----- Material for this exercise -----

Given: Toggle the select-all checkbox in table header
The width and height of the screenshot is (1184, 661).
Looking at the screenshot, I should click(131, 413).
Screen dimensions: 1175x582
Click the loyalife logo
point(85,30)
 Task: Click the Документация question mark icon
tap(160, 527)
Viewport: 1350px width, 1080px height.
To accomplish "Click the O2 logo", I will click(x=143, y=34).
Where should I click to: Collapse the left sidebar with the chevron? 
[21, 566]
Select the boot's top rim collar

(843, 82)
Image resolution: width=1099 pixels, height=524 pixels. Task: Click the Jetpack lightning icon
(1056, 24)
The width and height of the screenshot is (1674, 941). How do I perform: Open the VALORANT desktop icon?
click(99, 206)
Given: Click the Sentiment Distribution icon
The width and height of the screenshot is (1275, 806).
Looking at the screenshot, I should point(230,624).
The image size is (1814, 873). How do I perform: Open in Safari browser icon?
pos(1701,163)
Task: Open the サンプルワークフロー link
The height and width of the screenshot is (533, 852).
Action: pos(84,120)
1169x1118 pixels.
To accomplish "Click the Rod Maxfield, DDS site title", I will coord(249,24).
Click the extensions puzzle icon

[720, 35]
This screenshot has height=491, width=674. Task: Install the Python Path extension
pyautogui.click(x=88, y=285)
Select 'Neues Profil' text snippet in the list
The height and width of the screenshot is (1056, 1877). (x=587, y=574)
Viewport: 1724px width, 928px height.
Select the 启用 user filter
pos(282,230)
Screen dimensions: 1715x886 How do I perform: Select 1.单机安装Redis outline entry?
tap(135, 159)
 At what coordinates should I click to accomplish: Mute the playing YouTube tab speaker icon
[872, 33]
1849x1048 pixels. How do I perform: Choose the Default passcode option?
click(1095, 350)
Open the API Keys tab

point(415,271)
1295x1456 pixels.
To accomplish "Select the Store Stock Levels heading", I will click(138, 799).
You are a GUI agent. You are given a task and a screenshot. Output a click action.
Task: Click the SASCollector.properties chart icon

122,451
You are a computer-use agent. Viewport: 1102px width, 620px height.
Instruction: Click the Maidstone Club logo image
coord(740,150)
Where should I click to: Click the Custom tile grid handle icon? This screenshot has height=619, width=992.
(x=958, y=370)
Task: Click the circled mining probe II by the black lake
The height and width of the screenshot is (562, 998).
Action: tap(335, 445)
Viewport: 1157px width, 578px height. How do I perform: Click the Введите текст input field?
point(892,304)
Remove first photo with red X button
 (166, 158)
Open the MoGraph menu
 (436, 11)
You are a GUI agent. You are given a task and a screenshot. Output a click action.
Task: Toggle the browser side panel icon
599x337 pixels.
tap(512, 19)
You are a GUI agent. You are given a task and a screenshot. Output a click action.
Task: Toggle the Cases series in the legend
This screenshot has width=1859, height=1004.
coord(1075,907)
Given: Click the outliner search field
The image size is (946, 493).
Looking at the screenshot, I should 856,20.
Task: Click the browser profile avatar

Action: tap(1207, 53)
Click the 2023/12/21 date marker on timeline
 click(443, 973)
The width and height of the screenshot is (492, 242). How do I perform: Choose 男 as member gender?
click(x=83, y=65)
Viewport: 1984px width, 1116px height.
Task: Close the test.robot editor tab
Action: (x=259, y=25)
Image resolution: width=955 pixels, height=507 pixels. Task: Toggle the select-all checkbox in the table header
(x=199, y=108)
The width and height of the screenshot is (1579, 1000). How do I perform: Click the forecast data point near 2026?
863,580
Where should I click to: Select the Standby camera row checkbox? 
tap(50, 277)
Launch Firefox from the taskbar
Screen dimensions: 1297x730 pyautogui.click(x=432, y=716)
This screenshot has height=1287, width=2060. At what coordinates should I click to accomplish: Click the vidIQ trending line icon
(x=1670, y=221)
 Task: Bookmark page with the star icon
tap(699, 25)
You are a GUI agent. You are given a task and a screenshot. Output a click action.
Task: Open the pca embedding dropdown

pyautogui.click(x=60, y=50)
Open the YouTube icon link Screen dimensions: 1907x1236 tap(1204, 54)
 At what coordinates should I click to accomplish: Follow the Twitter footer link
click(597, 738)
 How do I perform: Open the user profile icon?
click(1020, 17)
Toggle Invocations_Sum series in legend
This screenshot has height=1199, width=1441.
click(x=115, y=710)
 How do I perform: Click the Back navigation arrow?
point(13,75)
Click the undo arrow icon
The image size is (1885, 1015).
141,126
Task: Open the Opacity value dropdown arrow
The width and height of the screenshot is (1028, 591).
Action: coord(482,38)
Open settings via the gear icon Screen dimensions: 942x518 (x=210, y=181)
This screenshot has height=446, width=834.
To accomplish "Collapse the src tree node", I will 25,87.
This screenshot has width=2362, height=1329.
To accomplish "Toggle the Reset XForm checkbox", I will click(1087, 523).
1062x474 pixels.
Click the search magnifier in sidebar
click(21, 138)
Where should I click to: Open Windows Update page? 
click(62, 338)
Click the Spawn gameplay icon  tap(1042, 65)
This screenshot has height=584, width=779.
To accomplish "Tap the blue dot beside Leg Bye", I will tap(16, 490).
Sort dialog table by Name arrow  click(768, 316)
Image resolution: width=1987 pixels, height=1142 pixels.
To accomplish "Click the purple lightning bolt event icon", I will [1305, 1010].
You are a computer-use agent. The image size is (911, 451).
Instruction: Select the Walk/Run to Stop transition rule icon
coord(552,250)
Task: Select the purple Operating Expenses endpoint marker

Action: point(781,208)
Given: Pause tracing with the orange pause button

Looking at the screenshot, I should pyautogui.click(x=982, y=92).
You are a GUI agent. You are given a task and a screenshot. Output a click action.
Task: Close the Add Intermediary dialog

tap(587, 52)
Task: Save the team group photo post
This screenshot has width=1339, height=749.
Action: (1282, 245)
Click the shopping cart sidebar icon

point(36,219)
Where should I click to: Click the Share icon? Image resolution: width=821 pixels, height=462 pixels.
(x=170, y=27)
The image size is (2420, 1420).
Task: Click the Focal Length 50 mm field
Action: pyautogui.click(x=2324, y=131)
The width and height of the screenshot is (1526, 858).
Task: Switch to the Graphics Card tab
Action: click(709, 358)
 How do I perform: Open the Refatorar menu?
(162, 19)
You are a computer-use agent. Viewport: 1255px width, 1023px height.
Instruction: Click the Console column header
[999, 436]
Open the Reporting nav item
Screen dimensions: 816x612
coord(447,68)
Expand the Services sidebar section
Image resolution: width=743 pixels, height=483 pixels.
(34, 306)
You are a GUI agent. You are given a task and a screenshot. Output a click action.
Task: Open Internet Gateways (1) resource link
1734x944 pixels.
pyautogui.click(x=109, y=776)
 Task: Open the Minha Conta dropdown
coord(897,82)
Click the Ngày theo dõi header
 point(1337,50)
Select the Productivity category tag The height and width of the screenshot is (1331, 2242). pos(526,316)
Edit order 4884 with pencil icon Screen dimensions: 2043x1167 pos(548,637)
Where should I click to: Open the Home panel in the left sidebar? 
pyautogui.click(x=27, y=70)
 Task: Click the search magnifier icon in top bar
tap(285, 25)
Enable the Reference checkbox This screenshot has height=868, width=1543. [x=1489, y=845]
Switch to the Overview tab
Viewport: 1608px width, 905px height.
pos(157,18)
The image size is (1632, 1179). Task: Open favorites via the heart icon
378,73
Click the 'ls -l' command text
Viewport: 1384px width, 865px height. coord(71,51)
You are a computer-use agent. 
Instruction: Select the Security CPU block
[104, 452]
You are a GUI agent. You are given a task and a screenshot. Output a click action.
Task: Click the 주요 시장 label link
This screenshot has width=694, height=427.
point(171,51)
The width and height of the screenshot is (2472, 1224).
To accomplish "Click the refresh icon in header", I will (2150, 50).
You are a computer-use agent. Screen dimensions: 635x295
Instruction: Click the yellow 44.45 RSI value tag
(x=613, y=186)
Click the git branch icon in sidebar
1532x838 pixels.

-----

**Required work**
In the records, find every line that has the string "legend" and copy it.

**Result of this task**
Task: Toggle the Cases series in the legend
Toggle Invocations_Sum series in legend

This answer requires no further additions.